Less than half of women age 40 are tested for breast cancer each year.

March 23 (UPI) – Private health insurance spends more than $ 2 billion a year on screening for women aged 40 for breast cancer, although a new study shows that less than half of those eligible for it have a mammogram.

In the results published on Monday JAMA Internal Medicineresearchers noted that just over 41 percent of women between the ages of 40 and 49 who have private insurance had a mammogram in 2017. According to researchers, the average cost per person among these women was $ 353.

“Breast cancer screening is expensive,” said study co-author Natalya Kunst, a fellow at the Yale School of Medicine and Public Health and a Ph.D. in medical decision-making at the University of Oslo in Norway.

“These significant costs are incurred despite the fact that the health outcomes associated with screening for breast cancer in this population remain uncertain and there is a mismatch between the recommendations of the professional society for screening women” in this age group, she added.

Indeed, the lack of consensus on the value of routine mammography for women aged 40 years has led to considerable confusion.

Currently, the US Preventive Services Task Force recommends that women start screening for breast cancer at the age of 50, and the American Cancer Society recommends that women do their first mammogram at the age of 45.

Most private insurance companies in the United States reimburse patients at the age of 40 for a mammogram, despite concerns about the lack of accuracy and exposure to the low radiation dose associated with the procedure.

For their study, Kunst and her colleagues examined more than 2.2 million women from the Blue Cross Blue Shield Axis, a large database of commercial applications targeting women aged 40 to 49 who were eligible for a mammogram in 2017 year.
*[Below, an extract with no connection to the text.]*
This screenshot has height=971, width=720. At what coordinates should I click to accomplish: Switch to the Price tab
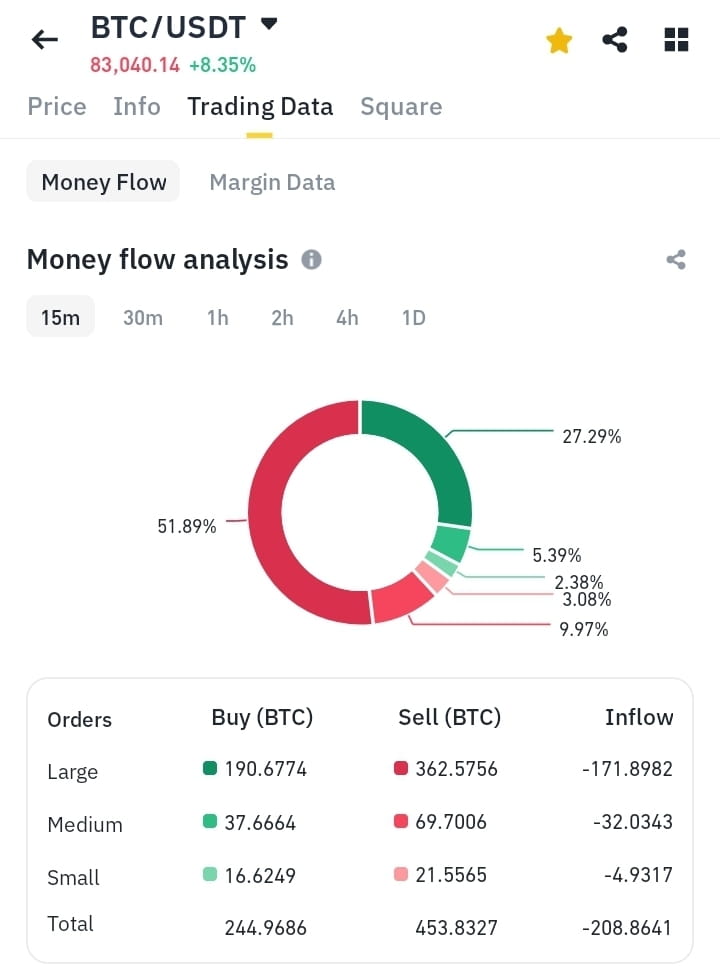pos(57,107)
Of the women included in the analysis, a little more than 930,000 people were examined in 2017, of which 543,380 people, or 24.1 percent, underwent a two-dimensional mammogram. Of this latter group, 387,146 people, or 17.2%, underwent breast digital tomosynthesis or DBT.
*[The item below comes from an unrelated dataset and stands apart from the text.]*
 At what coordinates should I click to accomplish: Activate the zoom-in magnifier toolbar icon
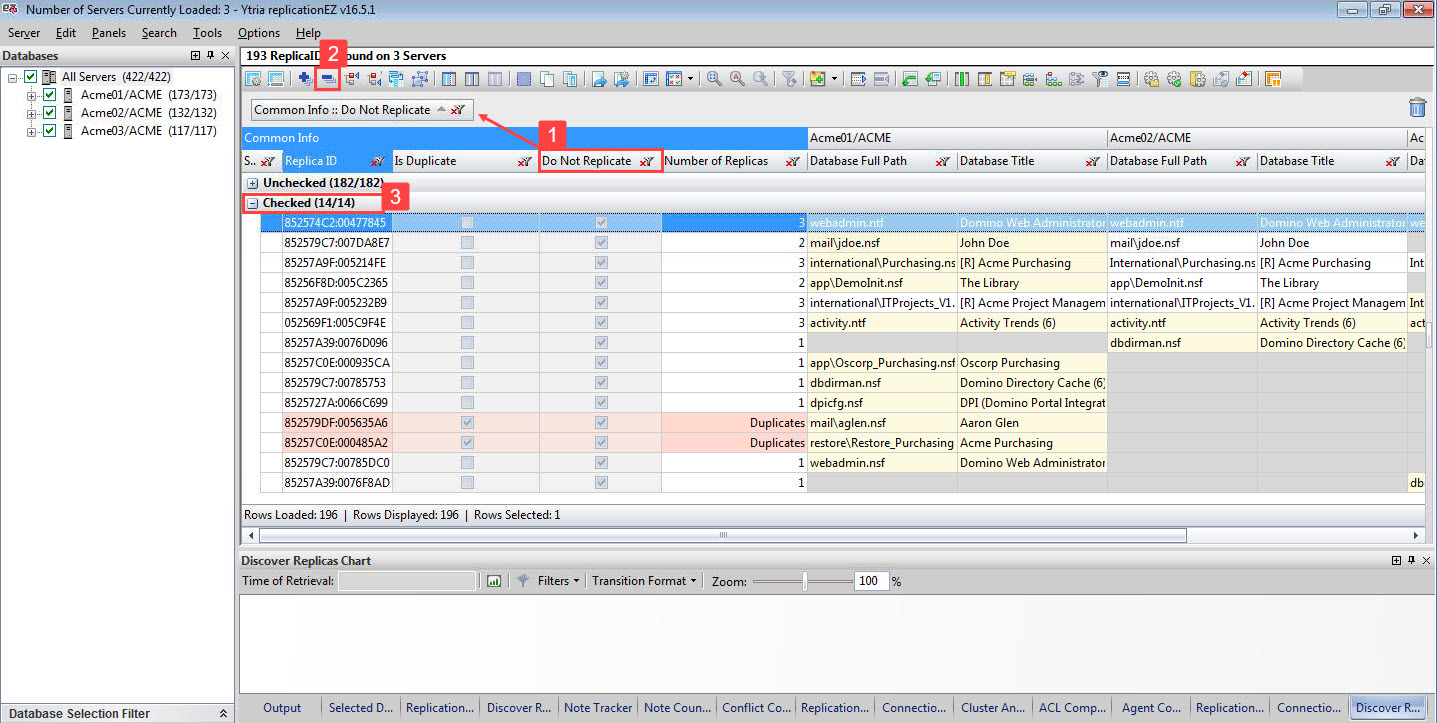coord(711,78)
Among women who had a mammography, 137,764, or 15%, were withdrawn for diagnostic evaluation, and 20,229, or just over 2%, were referred for other diagnostic tests.

The authors found that the main contribution to the total cost of screening was mammography itself – this amounted to 249 US dollars out of a total of 353 US dollars per person – with subsequent recall – 56 US dollars and other diagnostic tests – 45 US dollars.
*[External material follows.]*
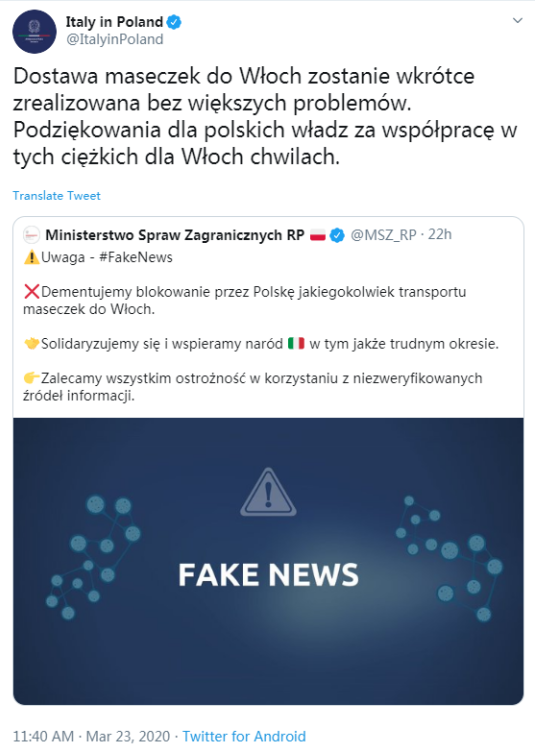
Task: Open the quoted tweet 22h timestamp
Action: pos(440,234)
In general, after extrapolating these costs to the US population with private insurance, the nationwide screening costs for women aged 40 were $ 2.13 billion. USA per year, most of which was taken into account in the initial mammography.

“Our results show the importance of determining whether the benefits of screening women 40 years old outweigh the potential harm,” said Kunst. “We hope that a better understanding of the actual use and cost of breast cancer screening in this population will allow health policy makers to make more accurate decisions about breast cancer screening for women aged 40 years.”